=== 正文 ===
^^^^^^^^^^^^^^^^

众所周知,液体冷却比空气冷却更有效。但由于冷却设施的安装和管理将会发生颠覆性变化,以及认为没有必要等多种原因,数据中心运营商采用液体冷却的速度很慢。大多数情况下,采取这种技术的往往是具有高功率密度的数据中心。因此,如果企业的数据中心已达到要求采用液体冷却的功率密度级别,那么其日常运营将有哪些变化?
而根据工作人员数据中心工作的职业生涯,液体冷却可能看起来是一种全新的技术或相当传统的技术。“早在上世纪80年代和90年代,大型机以及超级计算机采用液体冷却技术很常见。”Uptime Institute公司首席技术官Chris Brown表示,“如果数据中心管理人员年龄较大的话,他们可能会觉得采用液体冷却很熟悉,但年轻一代对其应用感到担忧和紧张。”

GRC公司在休斯敦数据中心的冷却罐
人们往往不愿意将液体冷却与昂贵的IT资产联系在一起。但是,一旦更好地理解和应用这项技术,就会消除其担忧和顾虑,因为在很多情况下,冷却硬件设备的液体实际上并不是水,也不会造成任何损害。
例如,现代浸没式和直接为芯片提供冷却的液体冷却系统采用的是介电(非导电)的非易燃流体,冷却分配单元将冷冻液输送到热交换器,从而通过浸没去除热量。Brown解释说:“这使IT设备能够获得液体冷却的好处,如果存在泄漏,也会破坏价值数百万美元的硬件。”
对设施的影响
事实上,已经使用冷冻水设施的数据中心切换到液体冷却并不会变得更复杂。“他们已经习惯于处理液压和冷却器等问题,并需要对管道的水进行处理以防止藻类生长,因为如果水质不好的话,就会堵塞热交换器中的管路。”冷却浸没水箱的水回路可以在现有的活动地板下运行,需要额外的结构支撑。
Brown警告说,如果企业使用机械制冷装置而不熟悉液体冷却运作的话,液体冷却需要更陡峭的学习曲线,此外,还需要对数据中心运营进行更多改变。任何冷冻水系统都是如此。
对IT的影响
采用颠覆性液体冷却技术取决于企业IT部门选择的冷却技术类型。美国能源部下属的劳伦斯伯克利国家实验室工程师Dale Sartor表示,“后门热交换器需要的变化很少,后门交换器具有管道连接,它们很灵活,因此可以像以前一样打开和关闭后门,而采用液体冷却只是需要一个更厚、更重的门,但其他技术和服务方面几乎是一样的。”

^^^^^^^^^^^^^^^^

=== 可用数据 ===
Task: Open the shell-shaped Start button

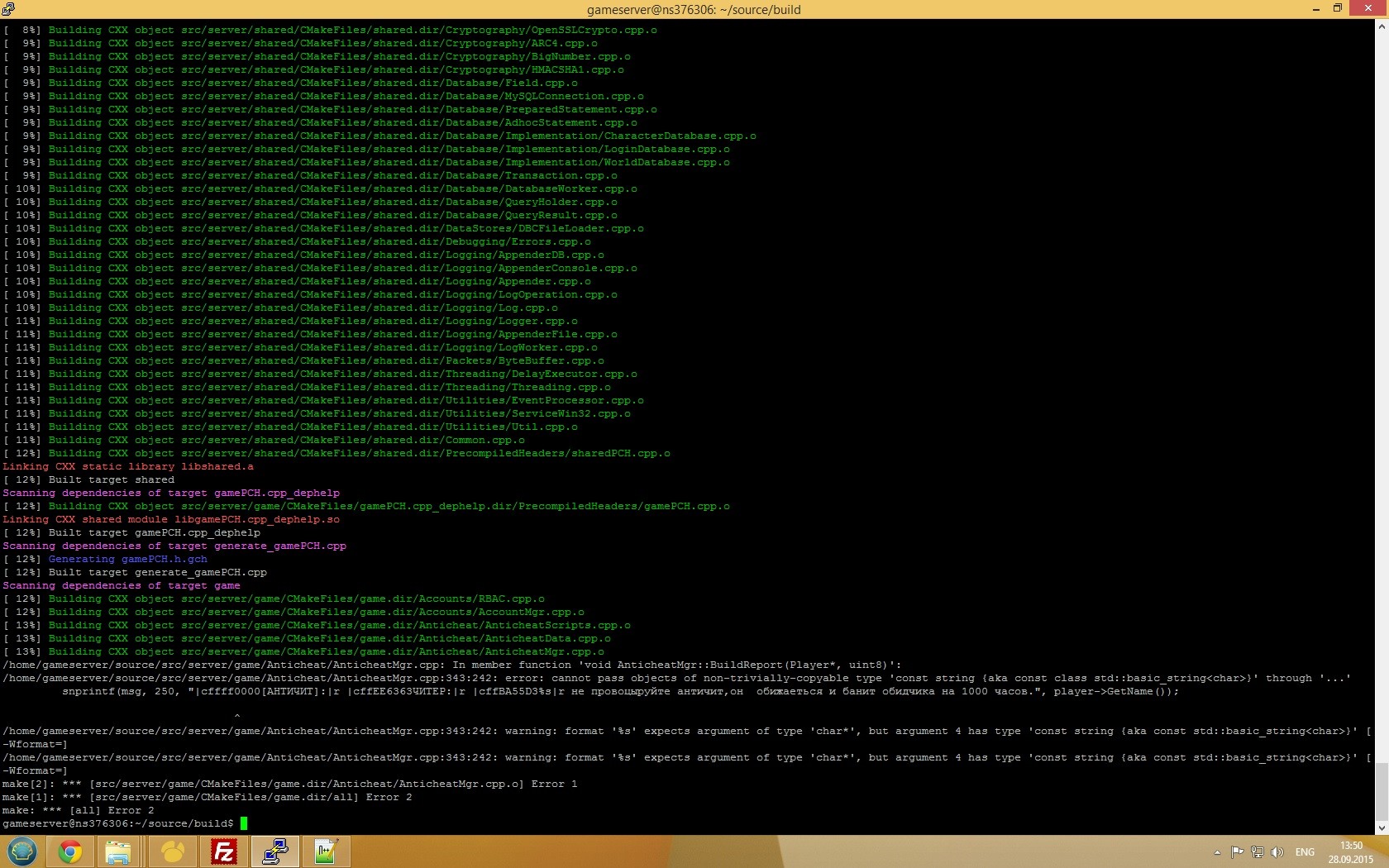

^^^^^^^^^^^^^^^^

=== 任务要求 ===
• A. 根据正文,已经使用冷冻水设施的数据中心改用液体冷却,为什么不会变得更复杂?请用一到三句话说明。
• B. 正文提到,Dale Sartor 在哪个机构担任工程师?

=== 参考答复 ===
• A. 因为这些数据中心已经习惯处理液压和冷却器等问题。它们也已经在处理管道里的水,以防止藻类生长,避免水质不好时堵塞热交换器中的管路。

• B. 美国能源部下属的劳伦斯伯克利国家实验室。